- **Tasks to complete**:
1. According to the bug report, which function does the NASM vulnerability affect?
2. Please transcribe the bug report, beginning at the words "Description Jean-François Brunette" and stopping after "the 'ieee_putascii()' function.".
3. Pick up the bug report on the NASM buffer overflow after its last sentence and continue it.
[[ Text segment open ]]
Gentoo Websites Logo
Go to: Gentoo Home Documentation Forums Lists Bugs Planet Store Wiki Get Gentoo!

Bug 92991

Summary: dev-lang/nasm: IEEE_PUTASCII Remote Buffer Overflow
Product: Gentoo Security Reporter: Jean-François Brunette (RETIRED) <formula7>
Component: VulnerabilitiesAssignee: Gentoo Security <security>
Status: RESOLVED FIXED    
Severity: normal CC: mr_bones_
Priority: High    
Version: unspecified   
Hardware: All   
OS: Other   
URL: https://bugzilla.redhat.com/beta/show_bug.cgi?id=152962
Whiteboard: B2 [noglsa] formula7
Package list:
Runtime testing required: ---

Description Jean-François Brunette (RETIRED) gentoo-dev 2005-05-17 15:22:03 UTC 
I'm not sure if the 0.98.39 in portage is affected...http://securityfocus.com/bid/13506/info/ says that 0.98.38 and 0.98.35 are vulnerable but CAN-2005-1194 just says 0.98


----------------------------------------------
NASM is prone to a remote buffer overflow vulnerability. This issue affects the 'ieee_putascii()' function.
[[ Text segment closed ]]
[[ Data for analysis open ]]
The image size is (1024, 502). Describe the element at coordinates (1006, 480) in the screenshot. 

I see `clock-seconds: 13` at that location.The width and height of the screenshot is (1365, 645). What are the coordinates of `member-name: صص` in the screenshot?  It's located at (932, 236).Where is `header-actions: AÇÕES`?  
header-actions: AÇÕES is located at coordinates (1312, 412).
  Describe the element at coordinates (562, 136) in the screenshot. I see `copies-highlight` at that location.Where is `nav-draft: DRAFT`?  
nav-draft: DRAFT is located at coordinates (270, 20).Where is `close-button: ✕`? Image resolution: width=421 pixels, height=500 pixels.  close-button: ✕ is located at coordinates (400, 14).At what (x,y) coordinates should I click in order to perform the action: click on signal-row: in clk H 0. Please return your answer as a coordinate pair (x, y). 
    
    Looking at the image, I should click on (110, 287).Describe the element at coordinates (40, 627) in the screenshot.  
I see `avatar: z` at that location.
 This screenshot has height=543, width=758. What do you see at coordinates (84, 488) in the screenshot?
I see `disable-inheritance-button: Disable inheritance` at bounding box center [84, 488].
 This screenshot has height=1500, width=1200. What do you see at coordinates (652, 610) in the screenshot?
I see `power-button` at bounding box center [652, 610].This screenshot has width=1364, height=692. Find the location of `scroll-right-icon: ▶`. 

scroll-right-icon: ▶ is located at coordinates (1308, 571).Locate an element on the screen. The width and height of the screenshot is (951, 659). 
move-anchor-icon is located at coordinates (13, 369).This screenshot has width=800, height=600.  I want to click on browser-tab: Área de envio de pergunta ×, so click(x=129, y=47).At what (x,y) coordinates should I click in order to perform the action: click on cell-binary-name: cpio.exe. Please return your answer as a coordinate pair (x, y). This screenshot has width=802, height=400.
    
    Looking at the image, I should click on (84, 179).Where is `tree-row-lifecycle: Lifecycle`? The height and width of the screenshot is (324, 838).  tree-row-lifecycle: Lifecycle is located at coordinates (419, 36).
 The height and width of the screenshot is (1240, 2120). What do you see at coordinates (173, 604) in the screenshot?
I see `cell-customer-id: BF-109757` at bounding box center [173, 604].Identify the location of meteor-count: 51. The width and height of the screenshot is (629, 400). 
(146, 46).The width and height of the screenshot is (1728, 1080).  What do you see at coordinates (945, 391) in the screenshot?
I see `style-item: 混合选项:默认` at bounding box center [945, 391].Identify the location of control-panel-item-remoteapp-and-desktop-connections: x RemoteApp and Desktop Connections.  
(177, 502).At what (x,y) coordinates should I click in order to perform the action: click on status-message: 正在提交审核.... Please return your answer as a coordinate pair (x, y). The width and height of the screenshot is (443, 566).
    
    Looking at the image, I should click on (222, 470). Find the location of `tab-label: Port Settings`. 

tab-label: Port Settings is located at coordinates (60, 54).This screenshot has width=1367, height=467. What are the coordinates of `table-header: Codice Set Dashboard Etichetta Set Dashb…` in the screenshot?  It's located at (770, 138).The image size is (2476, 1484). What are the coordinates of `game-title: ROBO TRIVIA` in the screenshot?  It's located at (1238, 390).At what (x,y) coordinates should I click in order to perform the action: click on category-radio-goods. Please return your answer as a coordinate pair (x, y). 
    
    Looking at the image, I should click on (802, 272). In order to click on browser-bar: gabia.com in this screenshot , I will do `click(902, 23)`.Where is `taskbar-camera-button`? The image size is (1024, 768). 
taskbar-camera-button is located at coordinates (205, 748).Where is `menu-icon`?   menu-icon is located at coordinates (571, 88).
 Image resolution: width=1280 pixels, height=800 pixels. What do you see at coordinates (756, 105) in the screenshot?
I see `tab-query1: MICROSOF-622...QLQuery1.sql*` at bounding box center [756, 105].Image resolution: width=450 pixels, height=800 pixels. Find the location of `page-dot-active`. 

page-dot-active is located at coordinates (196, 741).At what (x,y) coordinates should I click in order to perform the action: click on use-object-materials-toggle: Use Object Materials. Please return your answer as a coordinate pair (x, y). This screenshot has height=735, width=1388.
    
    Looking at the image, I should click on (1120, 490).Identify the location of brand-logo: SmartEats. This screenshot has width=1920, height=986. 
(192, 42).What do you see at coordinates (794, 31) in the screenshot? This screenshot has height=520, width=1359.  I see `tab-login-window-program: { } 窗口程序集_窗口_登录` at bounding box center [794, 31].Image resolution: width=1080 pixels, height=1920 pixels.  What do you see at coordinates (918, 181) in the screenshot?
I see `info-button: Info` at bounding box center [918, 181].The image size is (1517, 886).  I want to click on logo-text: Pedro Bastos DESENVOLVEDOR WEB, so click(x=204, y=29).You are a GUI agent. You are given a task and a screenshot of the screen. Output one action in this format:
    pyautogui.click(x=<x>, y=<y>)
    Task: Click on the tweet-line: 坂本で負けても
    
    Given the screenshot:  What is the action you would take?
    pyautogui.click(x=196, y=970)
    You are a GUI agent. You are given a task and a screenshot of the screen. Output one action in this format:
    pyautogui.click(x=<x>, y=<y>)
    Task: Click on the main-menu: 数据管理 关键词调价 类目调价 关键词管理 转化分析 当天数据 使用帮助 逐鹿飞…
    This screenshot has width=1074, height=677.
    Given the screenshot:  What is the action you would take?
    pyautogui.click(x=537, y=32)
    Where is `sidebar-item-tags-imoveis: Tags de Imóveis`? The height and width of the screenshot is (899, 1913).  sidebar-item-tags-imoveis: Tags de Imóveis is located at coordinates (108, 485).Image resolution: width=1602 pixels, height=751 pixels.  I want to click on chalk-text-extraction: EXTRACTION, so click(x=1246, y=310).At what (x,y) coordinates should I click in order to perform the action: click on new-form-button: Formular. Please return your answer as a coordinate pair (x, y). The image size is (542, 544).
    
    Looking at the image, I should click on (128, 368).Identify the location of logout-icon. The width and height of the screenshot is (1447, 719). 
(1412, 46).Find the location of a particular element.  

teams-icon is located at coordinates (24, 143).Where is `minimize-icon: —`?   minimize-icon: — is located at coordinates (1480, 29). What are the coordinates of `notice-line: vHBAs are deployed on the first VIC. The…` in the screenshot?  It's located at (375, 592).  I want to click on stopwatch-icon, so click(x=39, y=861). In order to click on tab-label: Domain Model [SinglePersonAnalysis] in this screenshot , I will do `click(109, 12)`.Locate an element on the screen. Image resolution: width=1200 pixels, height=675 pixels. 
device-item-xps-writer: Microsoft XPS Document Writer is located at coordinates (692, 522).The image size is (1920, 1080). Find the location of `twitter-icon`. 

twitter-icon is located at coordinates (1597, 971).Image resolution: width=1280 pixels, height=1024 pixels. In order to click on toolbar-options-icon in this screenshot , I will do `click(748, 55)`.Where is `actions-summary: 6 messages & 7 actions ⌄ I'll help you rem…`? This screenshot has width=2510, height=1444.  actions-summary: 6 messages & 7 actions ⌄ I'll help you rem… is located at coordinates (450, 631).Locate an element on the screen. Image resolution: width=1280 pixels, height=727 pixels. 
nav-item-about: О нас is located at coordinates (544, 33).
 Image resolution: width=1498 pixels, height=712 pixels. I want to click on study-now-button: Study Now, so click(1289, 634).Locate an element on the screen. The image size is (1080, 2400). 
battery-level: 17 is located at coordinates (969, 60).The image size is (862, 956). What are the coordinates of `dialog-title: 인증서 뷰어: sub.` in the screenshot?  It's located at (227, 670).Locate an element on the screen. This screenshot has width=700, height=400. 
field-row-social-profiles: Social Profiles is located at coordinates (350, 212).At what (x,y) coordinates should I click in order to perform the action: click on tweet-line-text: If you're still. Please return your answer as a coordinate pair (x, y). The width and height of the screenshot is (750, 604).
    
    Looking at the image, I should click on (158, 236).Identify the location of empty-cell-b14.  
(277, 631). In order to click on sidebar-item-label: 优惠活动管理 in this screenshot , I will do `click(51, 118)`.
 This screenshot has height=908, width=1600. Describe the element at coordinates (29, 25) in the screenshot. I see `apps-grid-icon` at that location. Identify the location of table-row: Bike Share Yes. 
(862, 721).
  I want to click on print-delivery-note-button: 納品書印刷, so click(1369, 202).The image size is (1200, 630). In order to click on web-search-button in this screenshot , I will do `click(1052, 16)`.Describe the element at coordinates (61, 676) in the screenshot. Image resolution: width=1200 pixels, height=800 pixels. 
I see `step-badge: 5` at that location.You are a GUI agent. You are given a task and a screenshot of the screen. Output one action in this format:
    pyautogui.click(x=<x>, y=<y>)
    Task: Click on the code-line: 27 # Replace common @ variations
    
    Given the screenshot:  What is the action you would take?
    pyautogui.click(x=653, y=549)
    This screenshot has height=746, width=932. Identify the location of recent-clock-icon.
[[ Data for analysis closed ]]
- **Per-task answers**:
1. The 'ieee_putascii()' function.

2.
Description Jean-François Brunette (RETIRED) gentoo-dev 2005-05-17 15:22:03 UTC 
I'm not sure if the 0.98.39 in portage is affected...http://securityfocus.com/bid/13506/info/ says that 0.98.38 and 0.98.35 are vulnerable but CAN-2005-1194 just says 0.98


----------------------------------------------
NASM is prone to a remote buffer overflow vulnerability. This issue affects the 'ieee_putascii()' function.

3.
It is likely that an attacker exploits this issue by crafting a malicious source file to be assembled by the application. This file is sent to an affected user and if the user loads the file in NASM, the attack may result in arbitrary code execution.

The attacker may then gain unauthorized access in the context of the user running NASM.
Comment 1 Jean-François Brunette (RETIRED) gentoo-dev 2005-05-17 15:36:12 UTC 
According to tigger^ 0.98.39 is vulnerable. (Anyway, I didn't see that it was
released on January)
Comment 2 Mr. Bones. (RETIRED) gentoo-dev 2005-05-17 15:57:45 UTC 
Fixed.  Security team can proceed.
Comment 3 Jean-François Brunette (RETIRED) gentoo-dev 2005-05-17 16:08:17 UTC 
Team members, please advise on this one
Comment 4 Jean-François Brunette (RETIRED) gentoo-dev 2005-05-18 05:42:45 UTC 
Here's from the original advisory
(http://sourceforge.net/mailarchive/forum.php?thread_id=7175315&forum_id=4978)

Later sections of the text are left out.